And (3) visualizing the enrichment analysis results of the three groups of differentially expressed proteins obtained by the STRING online tool. Enrichment analysis results for STRING were also visualized using the R language ggplot2 package. And comparing the visual result with the enrichment analysis visual results of the three groups of differentially expressed proteins which are not subjected to network construction, and checking the difference of the enrichment analysis results before and after the network construction. It was found that the results of the enrichment analysis are essentially identical both before and after the construction of the network.
And carrying out module division on the four constructed networks, and visualizing the divided results. And (3) performing module division on the four constructed networks respectively by using the autonomously developed R packet ne.PCA, namely performing priority analysis on edges and points in the four networks by using an algorithm in the R packet ne.PCA to identify a functional module. And then the Cytoscape is reused to visualize the result of module division, and since the network information directly extracted from STRING is too cumbersome, the network is reconstructed to simplify the result, and only useful information is displayed.
Screening important modules, which can be determined by the number of proteins contained in the module, the type of the proteins and the number of important proteins related to the action mechanism of FLASH researched from the literature. The specific screening process is as follows: first, it is considered important that the number of proteins contained in the module is large in terms of the number. However, because the number of the three groups of differential proteins in the constructed network is different, the number alone is not enough to select all the important modules, and the modules of the network partition constructed by the union of the three groups of differential expression proteins and the modules of the network partition constructed by the three groups of differential expression protein groups have certain similar parts, the important modules are determined by the number of the proteins in the different groups, which are contained in the modules of the network partition constructed by the union, so to speak. Some modules are not dominant in quantity, but contain important proteins relevant to the action mechanism of FLASH researched from the literature, and the module can be considered as an important module.

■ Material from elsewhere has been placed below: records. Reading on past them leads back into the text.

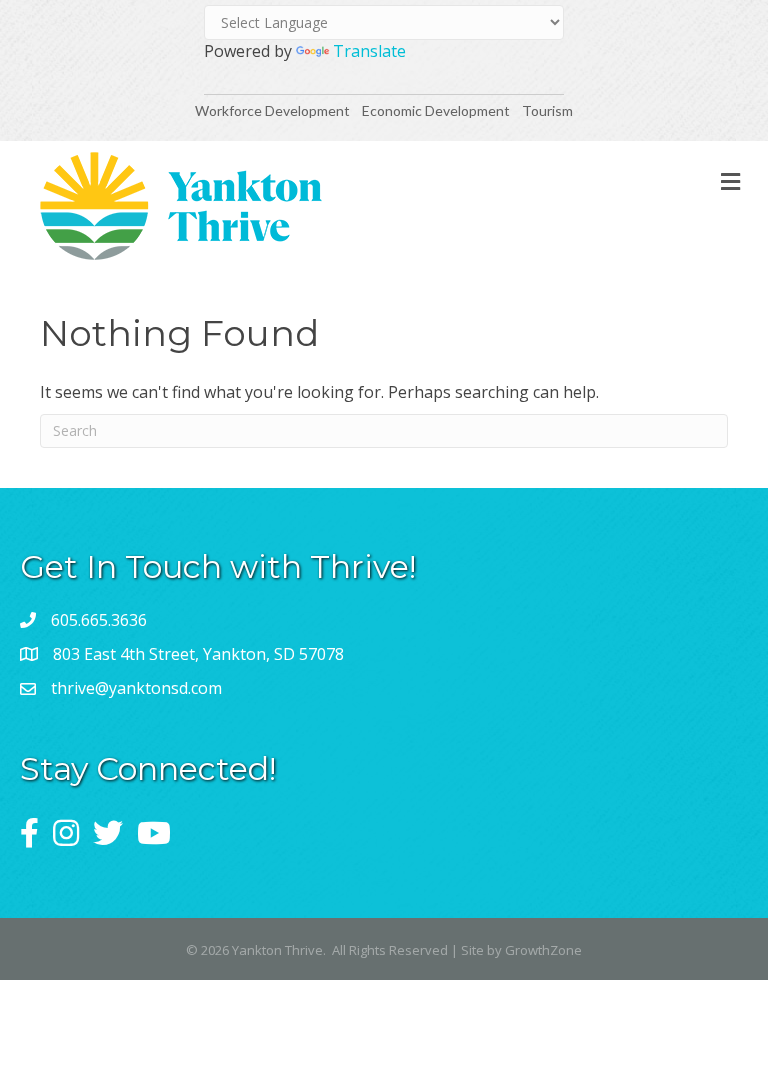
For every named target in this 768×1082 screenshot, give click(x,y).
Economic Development (437, 110)
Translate (369, 51)
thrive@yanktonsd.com (136, 688)
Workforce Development (272, 110)
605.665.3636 (99, 620)
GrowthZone (543, 950)
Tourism (547, 110)
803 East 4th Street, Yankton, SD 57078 (198, 654)
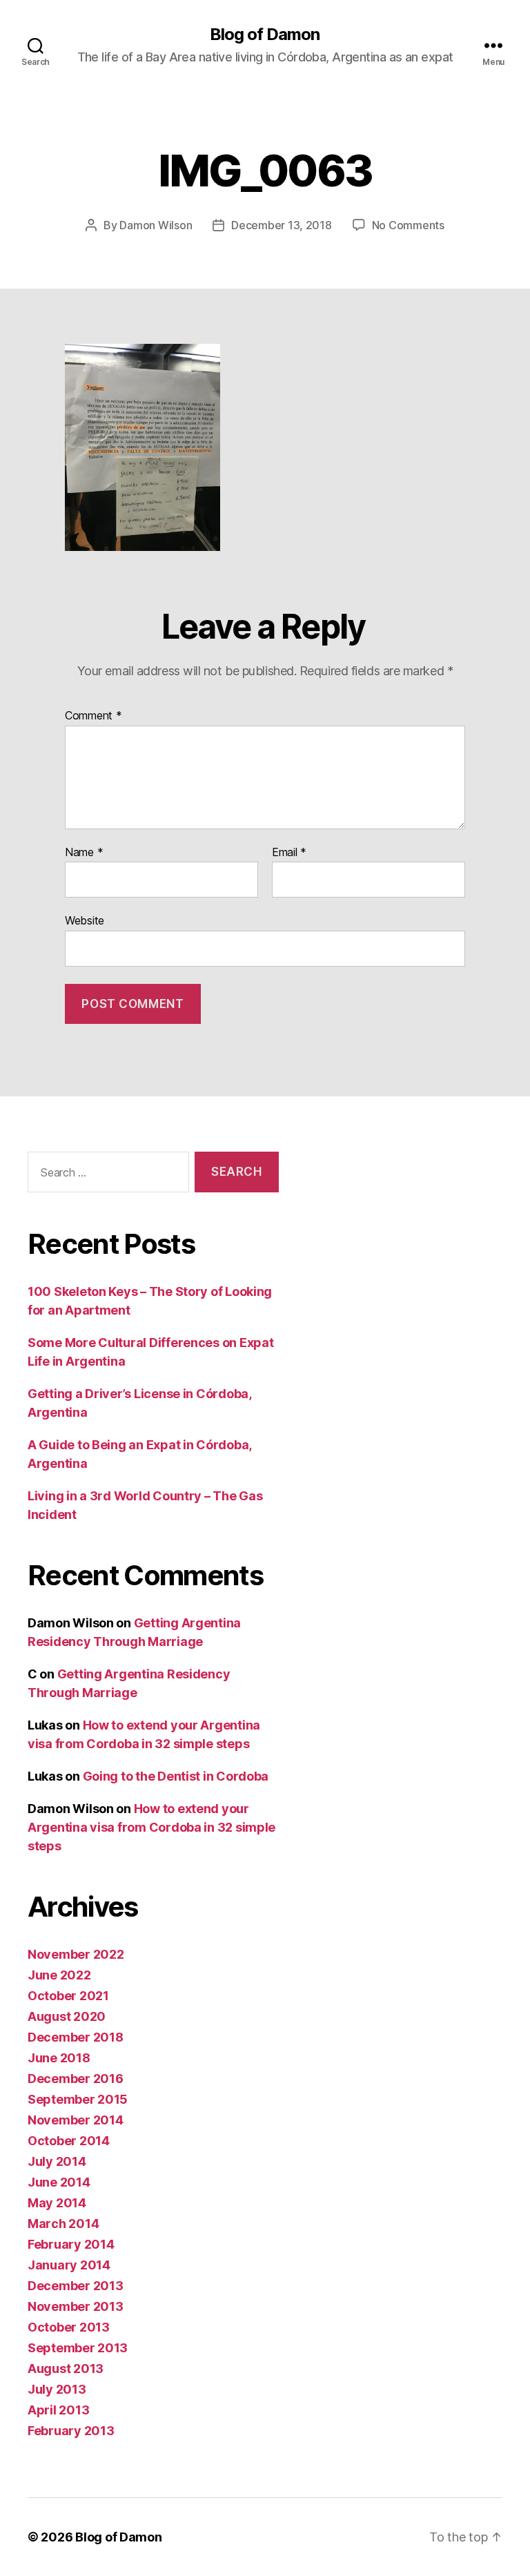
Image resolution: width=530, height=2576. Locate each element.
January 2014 (69, 2265)
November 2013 (76, 2306)
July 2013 (57, 2389)
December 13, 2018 (281, 225)
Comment (93, 716)
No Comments (408, 225)
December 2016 (76, 2078)
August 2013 (66, 2368)
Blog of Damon (265, 34)
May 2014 (57, 2203)
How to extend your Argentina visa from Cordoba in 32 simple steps (151, 1827)
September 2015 (78, 2099)
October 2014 (69, 2140)
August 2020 (67, 2016)
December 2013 (76, 2285)
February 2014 (71, 2244)
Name (84, 852)
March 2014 (63, 2223)
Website (84, 920)
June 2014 (59, 2182)
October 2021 (68, 1995)
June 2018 (59, 2058)
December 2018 (76, 2037)
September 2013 (78, 2348)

The number of the proteins contained in the modules determines the important modules of the network established by the union set of the FN group differential expression protein, the FC group differential expression protein and the CN group differential expression protein. The important modules of the FN group are modules numbered 1, 2, and 4, the important modules of the FC group are modules numbered 2 and 4, the important modules of the CN group are modules numbered 1, 2, and 3, and the important modules of the union group are modules numbered 2, 4, 9, and 17. The important modules of the network established by the union of the three groups of differentially expressed proteins were also determined by the type of protein contained in the modules, including modules numbered 12 and 23. The number of important modules contained in the module and researched from the literature and related to the action mechanism of FLASH also confirms that the important modules of the network established by the FN group differential expression protein comprise the module with the number of 6.

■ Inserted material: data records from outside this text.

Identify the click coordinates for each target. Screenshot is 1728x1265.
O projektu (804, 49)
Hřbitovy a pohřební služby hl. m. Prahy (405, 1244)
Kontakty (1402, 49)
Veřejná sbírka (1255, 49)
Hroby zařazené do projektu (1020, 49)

Key modules were analyzed for KEGG pathway enrichment and visualized. The KEGG path enrichment analysis is realized by a clusterProfiler program package in the R language, and the visualization of the enrichment analysis result is also realized by using a ggplot2 program package in the R language.
And respectively comparing the module division and the KEGG channel enrichment analysis results of the networks established by the three groups of differentially expressed proteins in a union set, and the module division and the KEGG channel enrichment analysis results of the networks established by the three groups of differentially expressed proteins in a separated manner to determine the functions of the important modules and screen out the important modules with the same functions in the important modules. The important modules with the same functions are finally determined to comprise: modules associated with DNA damage repair: FN group differential expression protein constructed network module 2 and three groups differential expression protein and integrated constructed network module 9; modules related to energy metabolism and neurodegenerative diseases (aging): a module 3 of a network built by CN group differential expression proteins and a module 12 of a network built by a union set of three groups of differential expression proteins; modules associated with heat shock proteins but of unknown function: FN group differential expression protein constructed network module 6 and three groups differential expression protein and integrated constructed network module 2; ribosome-associated but functionally unknown modules: CN group differential expression protein module 1 and three groups of differential expression protein modules 23.

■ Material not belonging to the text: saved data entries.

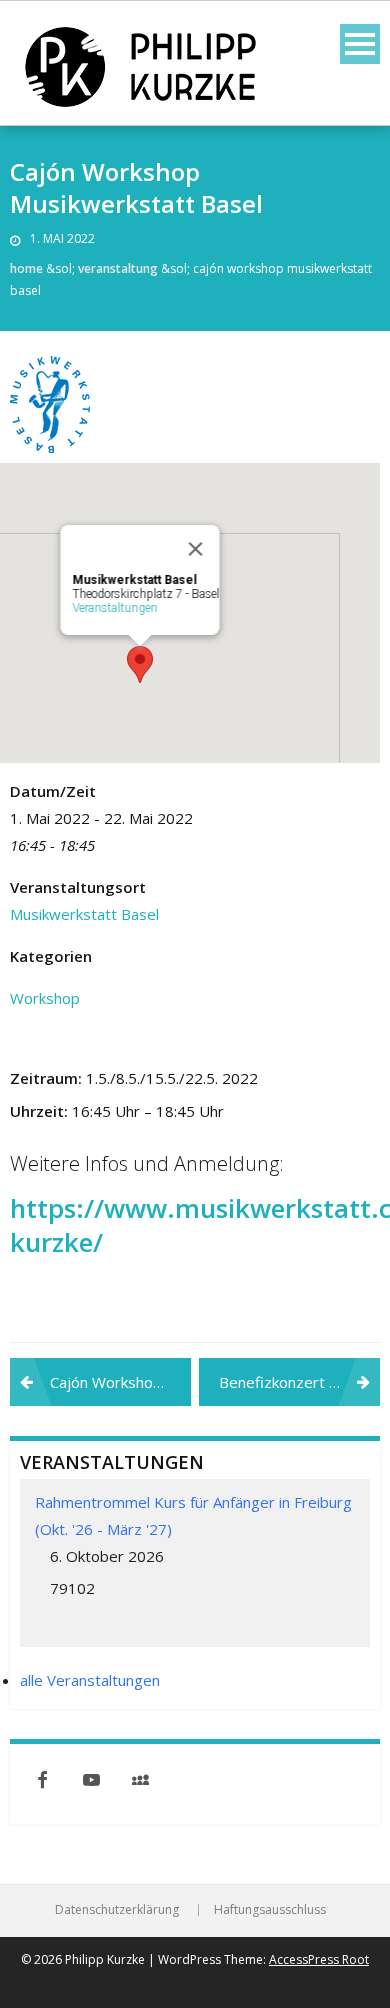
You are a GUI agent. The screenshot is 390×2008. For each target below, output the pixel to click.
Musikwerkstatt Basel (84, 914)
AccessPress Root (319, 1959)
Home (26, 268)
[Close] (196, 549)
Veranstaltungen (115, 608)
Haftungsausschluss (270, 1910)
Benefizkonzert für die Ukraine (299, 1382)
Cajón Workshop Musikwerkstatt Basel (120, 1382)
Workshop (45, 998)
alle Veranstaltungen (90, 1680)
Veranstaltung (118, 268)
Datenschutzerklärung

And performing gene ontology function enrichment analysis on the module of which the function cannot be determined only through KEGG channel enrichment analysis, and checking a Biological Process (BP) to assist in determining the function of the module. The gene ontology functional enrichment analysis was done by clusterProfiler package. This is not required if module function can be determined by KEGG pathway enrichment analysis alone. Gene ontology function enrichment analysis is performed on modules related to heat shock proteins but with unknown functions and modules related to ribosomes but with unknown functions, and the modules related to heat shock proteins are found to function as protein folds, while the modules related to ribosomes function as mitochondrial gene expression and maintenance.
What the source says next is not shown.